LLM2025_Advanced_DPO_5

This repository provides a DPO-fine-tuned model based on rokugatsu/LLM2025_Advanced_5 using trl.DPOTrainer.

This model has undergone Direct Preference Optimization (DPO) to align with human preferences, using trajectories from agent-based tasks.

Training Objective

This model was fine-tuned using DPO to improve multi-turn agent task performance by learning preferences from the u-10bei/sft_alfworld_trajectory_dataset_v2 dataset. The DPO training process aims to increase the likelihood of generating 'chosen' responses and decrease the likelihood of 'rejected' responses for given prompts.

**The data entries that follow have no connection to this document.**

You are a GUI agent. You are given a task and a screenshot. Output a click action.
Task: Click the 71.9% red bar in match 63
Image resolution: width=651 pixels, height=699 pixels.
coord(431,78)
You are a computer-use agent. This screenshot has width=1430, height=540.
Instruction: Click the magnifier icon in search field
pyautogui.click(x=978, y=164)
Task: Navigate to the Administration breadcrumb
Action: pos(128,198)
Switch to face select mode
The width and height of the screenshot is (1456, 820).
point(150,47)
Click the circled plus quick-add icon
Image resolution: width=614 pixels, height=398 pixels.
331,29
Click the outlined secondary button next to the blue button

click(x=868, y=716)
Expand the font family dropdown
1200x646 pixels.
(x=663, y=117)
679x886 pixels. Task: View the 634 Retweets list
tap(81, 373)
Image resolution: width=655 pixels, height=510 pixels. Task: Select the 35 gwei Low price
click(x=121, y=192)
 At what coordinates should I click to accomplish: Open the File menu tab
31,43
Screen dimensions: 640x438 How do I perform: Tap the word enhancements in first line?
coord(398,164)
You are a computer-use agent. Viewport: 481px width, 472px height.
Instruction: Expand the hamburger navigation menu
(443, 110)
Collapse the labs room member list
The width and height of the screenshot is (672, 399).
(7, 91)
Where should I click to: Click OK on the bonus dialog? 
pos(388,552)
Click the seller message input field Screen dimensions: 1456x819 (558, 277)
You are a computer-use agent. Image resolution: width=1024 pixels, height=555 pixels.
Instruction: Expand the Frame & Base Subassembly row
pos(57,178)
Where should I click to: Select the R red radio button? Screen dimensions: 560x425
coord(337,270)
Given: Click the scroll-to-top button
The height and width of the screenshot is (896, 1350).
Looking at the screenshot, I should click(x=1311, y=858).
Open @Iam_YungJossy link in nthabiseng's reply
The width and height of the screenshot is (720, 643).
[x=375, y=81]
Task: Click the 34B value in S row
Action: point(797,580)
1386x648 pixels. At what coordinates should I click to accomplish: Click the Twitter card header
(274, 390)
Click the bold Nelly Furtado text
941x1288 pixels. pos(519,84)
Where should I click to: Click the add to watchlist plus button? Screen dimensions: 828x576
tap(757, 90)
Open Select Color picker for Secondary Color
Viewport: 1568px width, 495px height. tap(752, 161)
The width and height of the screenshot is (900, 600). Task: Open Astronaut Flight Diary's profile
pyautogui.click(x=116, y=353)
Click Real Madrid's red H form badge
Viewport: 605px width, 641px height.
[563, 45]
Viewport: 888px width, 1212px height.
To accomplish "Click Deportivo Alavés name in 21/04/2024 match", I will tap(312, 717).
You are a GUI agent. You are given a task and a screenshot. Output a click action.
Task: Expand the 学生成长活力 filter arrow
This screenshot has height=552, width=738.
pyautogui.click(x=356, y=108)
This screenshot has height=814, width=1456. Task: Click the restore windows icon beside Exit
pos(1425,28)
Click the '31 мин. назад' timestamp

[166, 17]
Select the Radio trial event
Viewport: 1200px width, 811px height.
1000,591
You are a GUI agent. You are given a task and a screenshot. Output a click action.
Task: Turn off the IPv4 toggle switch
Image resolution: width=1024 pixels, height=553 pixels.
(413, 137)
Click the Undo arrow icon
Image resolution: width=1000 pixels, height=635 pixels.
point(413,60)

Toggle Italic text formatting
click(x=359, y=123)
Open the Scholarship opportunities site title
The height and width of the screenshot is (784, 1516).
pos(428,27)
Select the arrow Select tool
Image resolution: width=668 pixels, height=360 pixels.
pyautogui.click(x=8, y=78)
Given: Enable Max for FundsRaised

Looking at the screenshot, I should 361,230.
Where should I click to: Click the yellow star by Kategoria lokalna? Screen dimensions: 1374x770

Training Configuration (DPO)

Base SFT Model: rokugatsu/LLM2025_Advanced_5
DPO Dataset: u-10bei/sft_alfworld_trajectory_dataset_v2
DPO Method: Direct Preference Optimization (DPO)
Max sequence length: 2048
Epochs: 0.25
Learning rate: 2e-06
Beta parameter (DPO loss): 0.1

Usage

from transformers import AutoModelForCausalLM, AutoTokenizer
from peft import PeftModel
import torch

model_id = "rokugatsu/LLM2025_Advanced_DPO_5"

tokenizer = AutoTokenizer.from_pretrained(model_id)
model = AutoModelForCausalLM.from_pretrained(
    model_id,
    torch_dtype=torch.bfloat16, # Use bfloat16 if your GPU supports it
    device_map="auto",
)
# The model is already merged, so no need for PeftModel.from_pretrained(model, adapter)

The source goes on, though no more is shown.